• Task statement: Reproduce the material below line for line, changing nothing.

• Material provided:
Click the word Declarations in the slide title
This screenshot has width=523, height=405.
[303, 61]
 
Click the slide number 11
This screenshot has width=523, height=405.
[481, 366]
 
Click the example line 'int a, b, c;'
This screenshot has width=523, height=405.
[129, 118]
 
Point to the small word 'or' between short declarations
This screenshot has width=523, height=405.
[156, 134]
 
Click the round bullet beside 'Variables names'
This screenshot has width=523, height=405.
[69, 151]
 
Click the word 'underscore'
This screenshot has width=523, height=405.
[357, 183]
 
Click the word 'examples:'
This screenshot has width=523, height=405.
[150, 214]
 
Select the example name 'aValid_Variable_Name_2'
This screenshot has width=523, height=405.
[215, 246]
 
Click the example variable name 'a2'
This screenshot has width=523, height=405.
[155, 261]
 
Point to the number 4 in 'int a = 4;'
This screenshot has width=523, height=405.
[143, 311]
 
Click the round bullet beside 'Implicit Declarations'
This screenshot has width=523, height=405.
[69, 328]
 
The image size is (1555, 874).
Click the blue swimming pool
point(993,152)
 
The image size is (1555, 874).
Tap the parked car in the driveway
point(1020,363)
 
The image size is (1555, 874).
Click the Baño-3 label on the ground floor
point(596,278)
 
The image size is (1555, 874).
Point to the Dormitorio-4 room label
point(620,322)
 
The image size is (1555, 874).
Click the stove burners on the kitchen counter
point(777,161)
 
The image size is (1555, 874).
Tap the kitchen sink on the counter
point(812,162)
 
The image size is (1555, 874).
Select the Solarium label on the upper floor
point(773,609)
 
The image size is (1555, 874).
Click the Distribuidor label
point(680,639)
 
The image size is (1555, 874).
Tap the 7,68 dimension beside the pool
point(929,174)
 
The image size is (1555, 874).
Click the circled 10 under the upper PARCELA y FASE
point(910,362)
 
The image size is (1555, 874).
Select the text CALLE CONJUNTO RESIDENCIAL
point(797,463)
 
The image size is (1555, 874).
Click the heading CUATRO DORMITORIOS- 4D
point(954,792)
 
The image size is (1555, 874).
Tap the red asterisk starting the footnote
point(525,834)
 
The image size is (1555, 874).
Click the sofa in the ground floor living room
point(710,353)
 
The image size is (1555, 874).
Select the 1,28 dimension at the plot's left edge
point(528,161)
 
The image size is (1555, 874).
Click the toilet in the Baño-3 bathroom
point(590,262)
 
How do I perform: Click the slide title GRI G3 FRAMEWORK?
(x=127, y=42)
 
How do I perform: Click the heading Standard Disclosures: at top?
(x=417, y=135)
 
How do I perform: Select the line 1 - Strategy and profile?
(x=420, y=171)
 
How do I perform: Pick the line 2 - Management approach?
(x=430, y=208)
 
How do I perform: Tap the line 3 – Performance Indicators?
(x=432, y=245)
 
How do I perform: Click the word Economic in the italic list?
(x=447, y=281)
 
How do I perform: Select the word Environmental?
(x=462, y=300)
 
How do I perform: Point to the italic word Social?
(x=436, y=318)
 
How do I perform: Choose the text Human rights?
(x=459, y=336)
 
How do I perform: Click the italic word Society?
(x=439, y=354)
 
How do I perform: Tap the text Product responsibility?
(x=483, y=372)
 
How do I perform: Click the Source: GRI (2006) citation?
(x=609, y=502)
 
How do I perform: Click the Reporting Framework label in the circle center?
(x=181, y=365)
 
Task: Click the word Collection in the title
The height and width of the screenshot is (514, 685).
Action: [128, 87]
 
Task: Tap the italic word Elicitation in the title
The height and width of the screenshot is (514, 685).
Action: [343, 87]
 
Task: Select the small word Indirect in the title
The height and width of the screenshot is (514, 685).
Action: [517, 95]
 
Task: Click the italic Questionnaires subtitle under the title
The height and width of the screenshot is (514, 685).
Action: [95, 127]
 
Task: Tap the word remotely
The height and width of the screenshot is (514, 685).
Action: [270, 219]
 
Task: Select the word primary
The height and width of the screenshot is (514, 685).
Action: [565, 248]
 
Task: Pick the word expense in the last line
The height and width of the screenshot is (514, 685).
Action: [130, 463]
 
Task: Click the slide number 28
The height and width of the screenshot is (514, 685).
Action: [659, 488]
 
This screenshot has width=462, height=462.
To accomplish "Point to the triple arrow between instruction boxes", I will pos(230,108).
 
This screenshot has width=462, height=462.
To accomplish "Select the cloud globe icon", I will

• Result:
Click the word Declarations in the slide title
This screenshot has width=523, height=405.
[303, 61]
 
Click the slide number 11
This screenshot has width=523, height=405.
[481, 366]
 
Click the example line 'int a, b, c;'
This screenshot has width=523, height=405.
[129, 118]
 
Point to the small word 'or' between short declarations
This screenshot has width=523, height=405.
[156, 134]
 
Click the round bullet beside 'Variables names'
This screenshot has width=523, height=405.
[69, 151]
 
Click the word 'underscore'
This screenshot has width=523, height=405.
[357, 183]
 
Click the word 'examples:'
This screenshot has width=523, height=405.
[150, 214]
 
Select the example name 'aValid_Variable_Name_2'
This screenshot has width=523, height=405.
[215, 246]
 
Click the example variable name 'a2'
This screenshot has width=523, height=405.
[155, 261]
 
Point to the number 4 in 'int a = 4;'
This screenshot has width=523, height=405.
[143, 311]
 
Click the round bullet beside 'Implicit Declarations'
This screenshot has width=523, height=405.
[69, 328]
 
The image size is (1555, 874).
Click the blue swimming pool
point(993,152)
 
The image size is (1555, 874).
Tap the parked car in the driveway
point(1020,363)
 
The image size is (1555, 874).
Click the Baño-3 label on the ground floor
point(596,278)
 
The image size is (1555, 874).
Point to the Dormitorio-4 room label
point(620,322)
 
The image size is (1555, 874).
Click the stove burners on the kitchen counter
point(777,161)
 
The image size is (1555, 874).
Tap the kitchen sink on the counter
point(812,162)
 
The image size is (1555, 874).
Select the Solarium label on the upper floor
point(773,609)
 
The image size is (1555, 874).
Click the Distribuidor label
point(680,639)
 
The image size is (1555, 874).
Tap the 7,68 dimension beside the pool
point(929,174)
 
The image size is (1555, 874).
Click the circled 10 under the upper PARCELA y FASE
point(910,362)
 
The image size is (1555, 874).
Select the text CALLE CONJUNTO RESIDENCIAL
point(797,463)
 
The image size is (1555, 874).
Click the heading CUATRO DORMITORIOS- 4D
point(954,792)
 
The image size is (1555, 874).
Tap the red asterisk starting the footnote
point(525,834)
 
The image size is (1555, 874).
Click the sofa in the ground floor living room
point(710,353)
 
The image size is (1555, 874).
Select the 1,28 dimension at the plot's left edge
point(528,161)
 
The image size is (1555, 874).
Click the toilet in the Baño-3 bathroom
point(590,262)
 
How do I perform: Click the slide title GRI G3 FRAMEWORK?
(x=127, y=42)
 
How do I perform: Click the heading Standard Disclosures: at top?
(x=417, y=135)
 
How do I perform: Select the line 1 - Strategy and profile?
(x=420, y=171)
 
How do I perform: Pick the line 2 - Management approach?
(x=430, y=208)
 
How do I perform: Tap the line 3 – Performance Indicators?
(x=432, y=245)
 
How do I perform: Click the word Economic in the italic list?
(x=447, y=281)
 
How do I perform: Select the word Environmental?
(x=462, y=300)
 
How do I perform: Point to the italic word Social?
(x=436, y=318)
 
How do I perform: Choose the text Human rights?
(x=459, y=336)
 
How do I perform: Click the italic word Society?
(x=439, y=354)
 
How do I perform: Tap the text Product responsibility?
(x=483, y=372)
 
How do I perform: Click the Source: GRI (2006) citation?
(x=609, y=502)
 
How do I perform: Click the Reporting Framework label in the circle center?
(x=181, y=365)
 
Task: Click the word Collection in the title
The height and width of the screenshot is (514, 685).
Action: [128, 87]
 
Task: Tap the italic word Elicitation in the title
The height and width of the screenshot is (514, 685).
Action: [343, 87]
 
Task: Select the small word Indirect in the title
The height and width of the screenshot is (514, 685).
Action: [517, 95]
 
Task: Click the italic Questionnaires subtitle under the title
The height and width of the screenshot is (514, 685).
Action: [95, 127]
 
Task: Tap the word remotely
The height and width of the screenshot is (514, 685).
Action: [270, 219]
 
Task: Select the word primary
The height and width of the screenshot is (514, 685).
Action: [565, 248]
 
Task: Pick the word expense in the last line
The height and width of the screenshot is (514, 685).
Action: [130, 463]
 
Task: Click the slide number 28
The height and width of the screenshot is (514, 685).
Action: [659, 488]
 
This screenshot has width=462, height=462.
To accomplish "Point to the triple arrow between instruction boxes", I will pos(230,108).
 
This screenshot has width=462, height=462.
To accomplish "Select the cloud globe icon", I will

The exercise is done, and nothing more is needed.